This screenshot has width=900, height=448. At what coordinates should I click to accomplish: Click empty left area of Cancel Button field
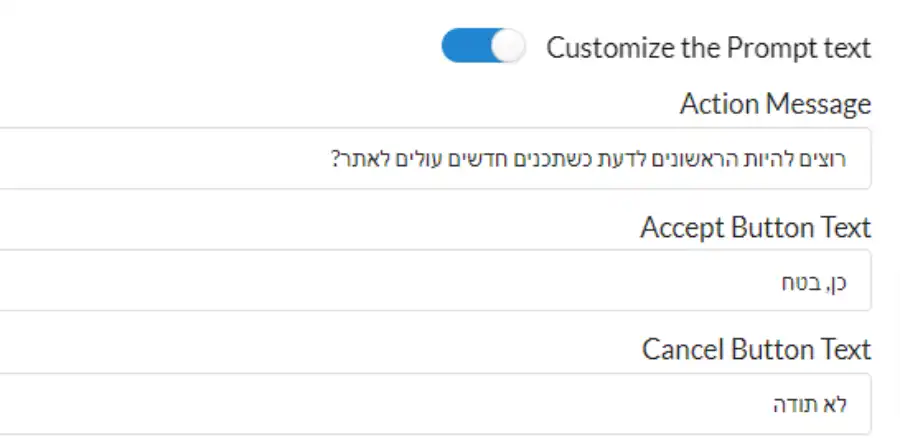344,404
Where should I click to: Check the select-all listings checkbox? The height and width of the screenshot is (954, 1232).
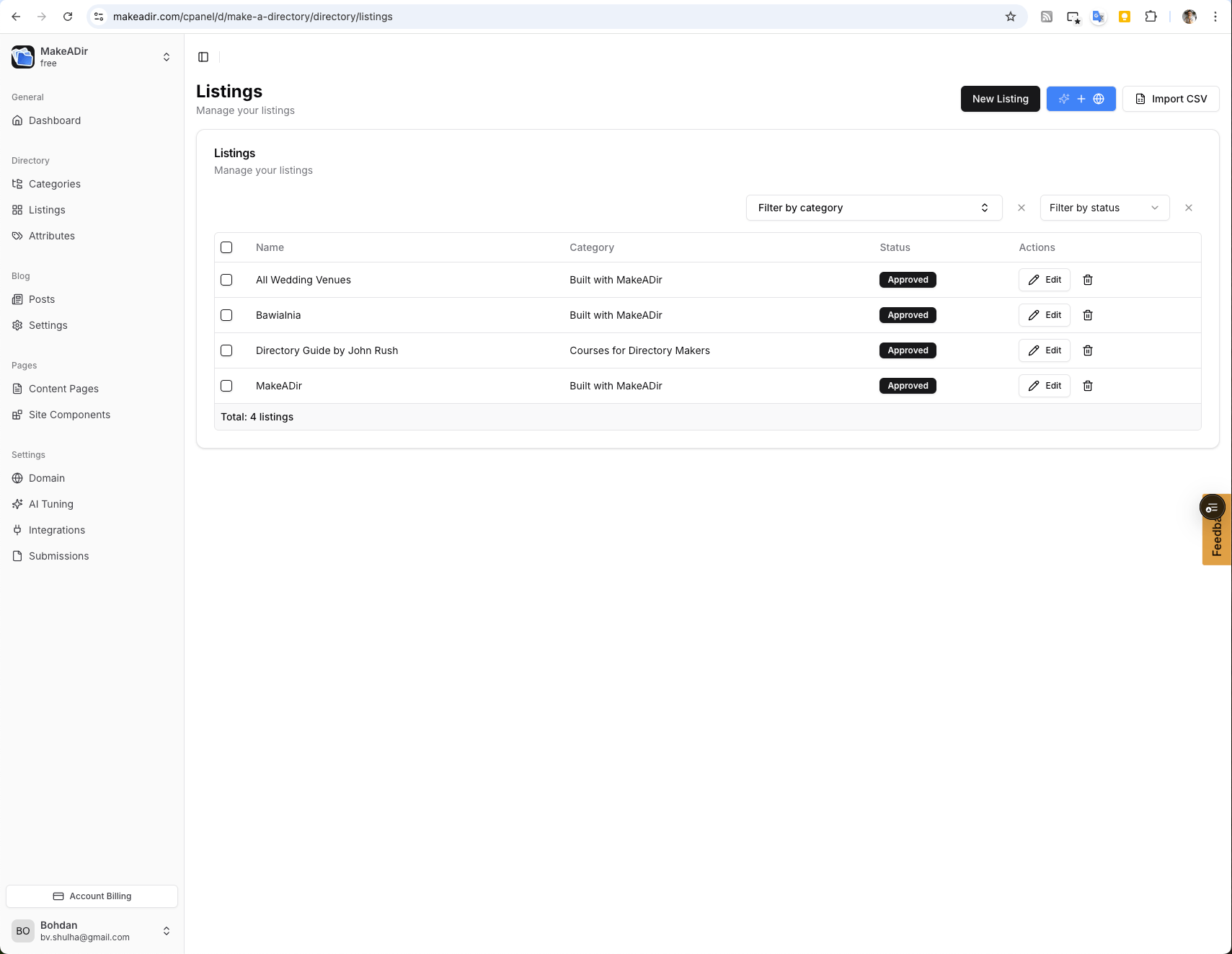(x=226, y=247)
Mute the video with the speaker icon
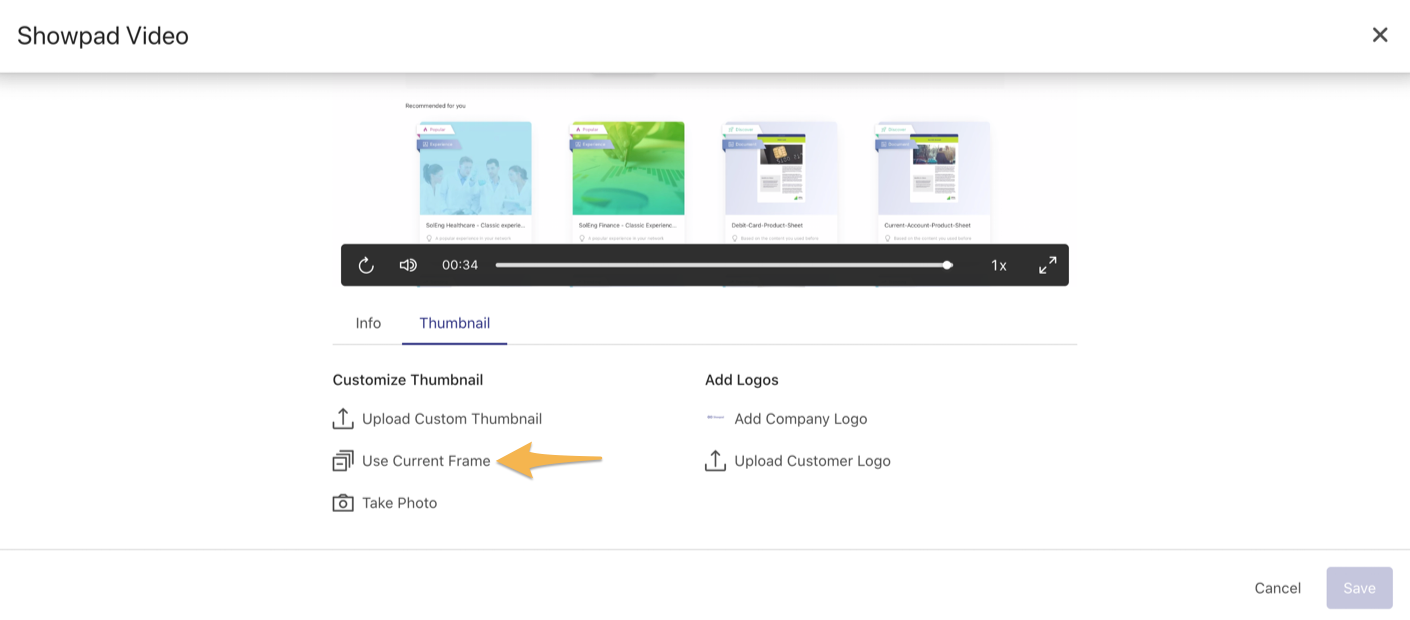Screen dimensions: 1410x620 click(x=408, y=265)
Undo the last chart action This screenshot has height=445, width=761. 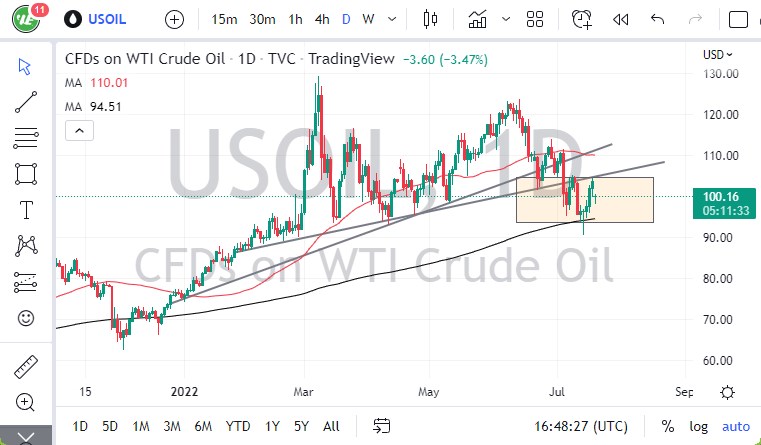point(657,19)
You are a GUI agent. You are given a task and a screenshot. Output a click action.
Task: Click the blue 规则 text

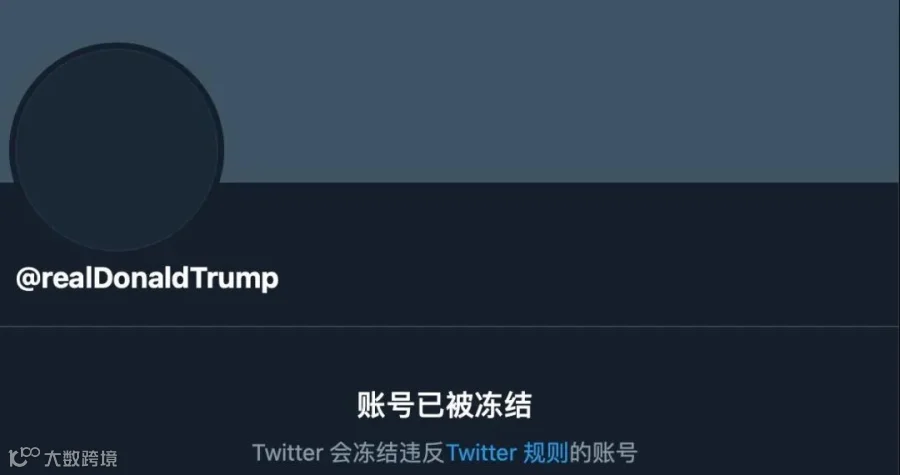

= = = =

Exercise instructions: Give back exactly the lines from the one containing "You are a GUI" through the last line above, both included, and none of the pictures.

Exercise output:
You are a GUI agent. You are given a task and a screenshot. Output a click action.
Task: Click the blue 规则 text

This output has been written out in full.